DOCUMENT PASSAGE below:
UK bird 'flu outbreak: wild birds exonerated
The publication by Department for Environment, Food and Rural Affairs (DEFRA) of the final epidemiology report into the H5N1 Avian Influenza outbreak in Suffolk confirmed that the probable cause of infection was through imported meat products from Hungary.
“There was no evidence to support the hypothesis that wild birds were the source of the outbreak. This was based on the fact that there had been no isolations of H5N1 from wild birds in Europe during the 2006/7 wild bird migration period and subsequent residency." the report states.
The RSPB (BirdLife in the UK) have expressed disappointment that the Bernard Matthews Company have used this report to call for further monitoring of wild birds, which have been exonerated as a vector in this outbreak.
"Calling for more work without acknowledging their readiness to contribute to the costs of a scheme designed to protect their industry reveals a worrying state of denial within the industry," said Dr. Mark Avery, the RSPB’s Director of Conservation.
In making such a call, they argue that the company opens the question of who should pay for the current surveillance measures. The RSPB, along with other conservation charities, have been undertaking wild bird surveillance since the autumn of 2005, at a cost to the RSPB alone of £170,000 ($340,000).
End of DOCUMENT PASSAGE.
> _WORK TO BE COMPLETED_:
Reproduce the passage on the UK bird flu outbreak word for word, from "The RSPB (BirdLife" to "Director of Conservation.".
SOURCE MATERIAL below:
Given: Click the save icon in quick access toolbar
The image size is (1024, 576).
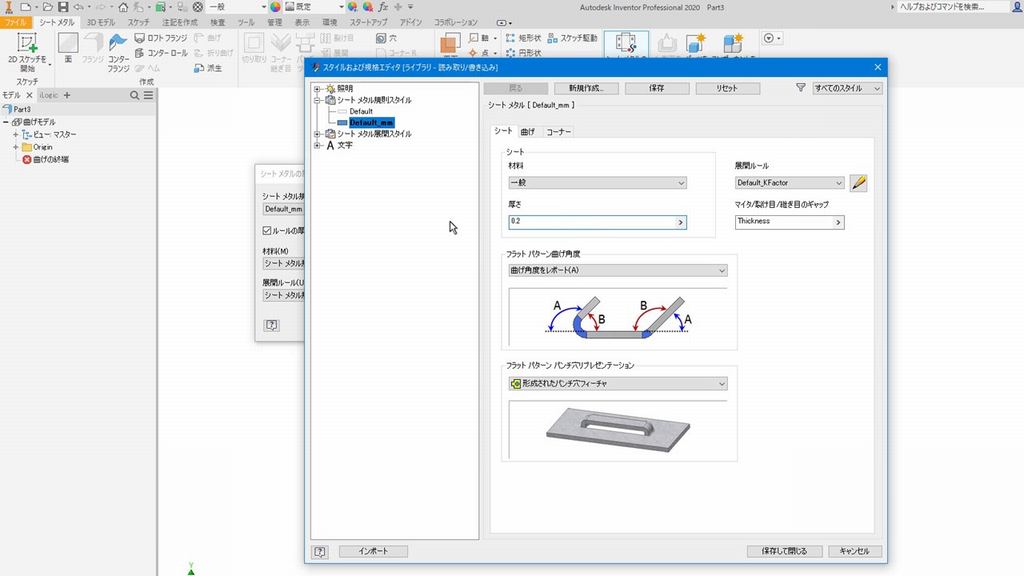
End of SOURCE MATERIAL.
> _RESPONSE TO THE TASK_:
The RSPB (BirdLife in the UK) have expressed disappointment that the Bernard Matthews Company have used this report to call for further monitoring of wild birds, which have been exonerated as a vector in this outbreak.
"Calling for more work without acknowledging their readiness to contribute to the costs of a scheme designed to protect their industry reveals a worrying state of denial within the industry," said Dr. Mark Avery, the RSPB’s Director of Conservation.